### BRIEF
Your answer must be the full set of entries, reproduced exactly.

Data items
+===+
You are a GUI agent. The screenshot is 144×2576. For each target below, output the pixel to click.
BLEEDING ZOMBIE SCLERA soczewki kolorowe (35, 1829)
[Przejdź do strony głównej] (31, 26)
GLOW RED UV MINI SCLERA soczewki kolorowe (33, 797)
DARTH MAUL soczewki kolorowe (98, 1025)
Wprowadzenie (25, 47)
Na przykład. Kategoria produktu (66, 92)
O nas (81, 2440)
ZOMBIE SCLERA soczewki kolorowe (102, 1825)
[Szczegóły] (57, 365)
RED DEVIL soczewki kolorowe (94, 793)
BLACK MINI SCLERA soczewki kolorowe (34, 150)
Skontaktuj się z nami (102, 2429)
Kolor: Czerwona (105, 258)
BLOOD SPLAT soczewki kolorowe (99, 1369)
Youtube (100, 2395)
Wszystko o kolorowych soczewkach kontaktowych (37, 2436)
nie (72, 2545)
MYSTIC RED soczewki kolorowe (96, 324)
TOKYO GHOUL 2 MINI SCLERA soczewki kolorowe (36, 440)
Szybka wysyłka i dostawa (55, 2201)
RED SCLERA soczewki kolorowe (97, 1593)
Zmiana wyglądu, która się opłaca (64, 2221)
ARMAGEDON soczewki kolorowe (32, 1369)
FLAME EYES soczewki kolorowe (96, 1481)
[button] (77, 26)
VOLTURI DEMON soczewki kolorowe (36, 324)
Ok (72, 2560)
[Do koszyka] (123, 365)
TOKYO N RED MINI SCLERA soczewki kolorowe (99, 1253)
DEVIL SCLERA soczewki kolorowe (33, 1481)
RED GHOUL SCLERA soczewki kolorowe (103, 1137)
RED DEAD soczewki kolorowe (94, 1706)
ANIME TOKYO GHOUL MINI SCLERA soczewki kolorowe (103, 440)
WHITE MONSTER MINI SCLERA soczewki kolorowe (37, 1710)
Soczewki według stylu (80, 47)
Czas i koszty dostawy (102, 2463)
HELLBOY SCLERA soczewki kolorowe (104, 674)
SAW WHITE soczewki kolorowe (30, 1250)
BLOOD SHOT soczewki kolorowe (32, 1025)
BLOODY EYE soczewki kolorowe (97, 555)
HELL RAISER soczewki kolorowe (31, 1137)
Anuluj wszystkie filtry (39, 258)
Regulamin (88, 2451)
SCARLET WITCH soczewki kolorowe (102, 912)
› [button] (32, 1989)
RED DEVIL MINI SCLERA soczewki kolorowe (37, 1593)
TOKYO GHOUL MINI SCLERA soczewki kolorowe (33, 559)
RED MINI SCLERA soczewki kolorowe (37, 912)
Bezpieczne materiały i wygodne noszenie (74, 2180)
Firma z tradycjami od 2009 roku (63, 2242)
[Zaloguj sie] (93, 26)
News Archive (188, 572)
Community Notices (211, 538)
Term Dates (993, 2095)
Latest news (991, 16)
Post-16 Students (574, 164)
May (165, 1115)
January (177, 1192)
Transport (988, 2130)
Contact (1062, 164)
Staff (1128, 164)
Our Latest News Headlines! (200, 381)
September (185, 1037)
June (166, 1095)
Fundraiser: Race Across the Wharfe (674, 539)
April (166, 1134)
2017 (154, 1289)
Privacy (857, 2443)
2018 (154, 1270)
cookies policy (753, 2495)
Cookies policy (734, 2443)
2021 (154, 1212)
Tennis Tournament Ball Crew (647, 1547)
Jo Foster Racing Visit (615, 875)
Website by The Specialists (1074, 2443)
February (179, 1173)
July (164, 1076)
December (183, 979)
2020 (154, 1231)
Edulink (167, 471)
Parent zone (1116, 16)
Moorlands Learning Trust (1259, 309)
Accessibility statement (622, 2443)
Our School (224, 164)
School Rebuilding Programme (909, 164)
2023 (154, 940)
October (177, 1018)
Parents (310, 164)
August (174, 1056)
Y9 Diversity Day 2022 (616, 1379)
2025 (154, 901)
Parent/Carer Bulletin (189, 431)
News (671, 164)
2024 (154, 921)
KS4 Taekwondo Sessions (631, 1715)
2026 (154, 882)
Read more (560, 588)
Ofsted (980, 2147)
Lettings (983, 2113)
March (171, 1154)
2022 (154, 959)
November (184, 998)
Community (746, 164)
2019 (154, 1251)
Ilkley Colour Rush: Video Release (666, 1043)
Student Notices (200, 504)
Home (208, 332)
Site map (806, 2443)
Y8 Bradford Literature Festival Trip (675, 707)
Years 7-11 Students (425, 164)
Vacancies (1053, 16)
+===+
### TASK ANSWER
You are a GUI agent. The screenshot is 144×2576. For each target below, output the pixel to click.
BLEEDING ZOMBIE SCLERA soczewki kolorowe (35, 1829)
[Przejdź do strony głównej] (31, 26)
GLOW RED UV MINI SCLERA soczewki kolorowe (33, 797)
DARTH MAUL soczewki kolorowe (98, 1025)
Wprowadzenie (25, 47)
Na przykład. Kategoria produktu (66, 92)
O nas (81, 2440)
ZOMBIE SCLERA soczewki kolorowe (102, 1825)
[Szczegóły] (57, 365)
RED DEVIL soczewki kolorowe (94, 793)
BLACK MINI SCLERA soczewki kolorowe (34, 150)
Skontaktuj się z nami (102, 2429)
Kolor: Czerwona (105, 258)
BLOOD SPLAT soczewki kolorowe (99, 1369)
Youtube (100, 2395)
Wszystko o kolorowych soczewkach kontaktowych (37, 2436)
nie (72, 2545)
MYSTIC RED soczewki kolorowe (96, 324)
TOKYO GHOUL 2 MINI SCLERA soczewki kolorowe (36, 440)
Szybka wysyłka i dostawa (55, 2201)
RED SCLERA soczewki kolorowe (97, 1593)
Zmiana wyglądu, która się opłaca (64, 2221)
ARMAGEDON soczewki kolorowe (32, 1369)
FLAME EYES soczewki kolorowe (96, 1481)
[button] (77, 26)
VOLTURI DEMON soczewki kolorowe (36, 324)
Ok (72, 2560)
[Do koszyka] (123, 365)
TOKYO N RED MINI SCLERA soczewki kolorowe (99, 1253)
DEVIL SCLERA soczewki kolorowe (33, 1481)
RED GHOUL SCLERA soczewki kolorowe (103, 1137)
RED DEAD soczewki kolorowe (94, 1706)
ANIME TOKYO GHOUL MINI SCLERA soczewki kolorowe (103, 440)
WHITE MONSTER MINI SCLERA soczewki kolorowe (37, 1710)
Soczewki według stylu (80, 47)
Czas i koszty dostawy (102, 2463)
HELLBOY SCLERA soczewki kolorowe (104, 674)
SAW WHITE soczewki kolorowe (30, 1250)
BLOOD SHOT soczewki kolorowe (32, 1025)
BLOODY EYE soczewki kolorowe (97, 555)
HELL RAISER soczewki kolorowe (31, 1137)
Anuluj wszystkie filtry (39, 258)
Regulamin (88, 2451)
SCARLET WITCH soczewki kolorowe (102, 912)
› [button] (32, 1989)
RED DEVIL MINI SCLERA soczewki kolorowe (37, 1593)
TOKYO GHOUL MINI SCLERA soczewki kolorowe (33, 559)
RED MINI SCLERA soczewki kolorowe (37, 912)
Bezpieczne materiały i wygodne noszenie (74, 2180)
Firma z tradycjami od 2009 roku (63, 2242)
[Zaloguj sie] (93, 26)
News Archive (188, 572)
Community Notices (211, 538)
Term Dates (993, 2095)
Latest news (991, 16)
Post-16 Students (574, 164)
May (165, 1115)
January (177, 1192)
Transport (988, 2130)
Contact (1062, 164)
Staff (1128, 164)
Our Latest News Headlines! (200, 381)
September (185, 1037)
June (166, 1095)
Fundraiser: Race Across the Wharfe (674, 539)
April (166, 1134)
2017 (154, 1289)
Privacy (857, 2443)
2018 (154, 1270)
cookies policy (753, 2495)
Cookies policy (734, 2443)
2021 (154, 1212)
Tennis Tournament Ball Crew (647, 1547)
Jo Foster Racing Visit (615, 875)
Website by The Specialists (1074, 2443)
February (179, 1173)
July (164, 1076)
December (183, 979)
2020 (154, 1231)
Edulink (167, 471)
Parent zone (1116, 16)
Moorlands Learning Trust (1259, 309)
Accessibility statement (622, 2443)
Our School (224, 164)
School Rebuilding Programme (909, 164)
2023 (154, 940)
October (177, 1018)
Parents (310, 164)
August (174, 1056)
Y9 Diversity Day 2022 (616, 1379)
2025 (154, 901)
Parent/Carer Bulletin (189, 431)
News (671, 164)
2024 (154, 921)
KS4 Taekwondo Sessions (631, 1715)
2026 (154, 882)
Read more (560, 588)
Ofsted (980, 2147)
Lettings (983, 2113)
March (171, 1154)
2022 (154, 959)
November (184, 998)
Community (746, 164)
2019 (154, 1251)
Ilkley Colour Rush: Video Release (666, 1043)
Student Notices (200, 504)
Home (208, 332)
Site map (806, 2443)
Y8 Bradford Literature Festival Trip (675, 707)
Years 7-11 Students (425, 164)
Vacancies (1053, 16)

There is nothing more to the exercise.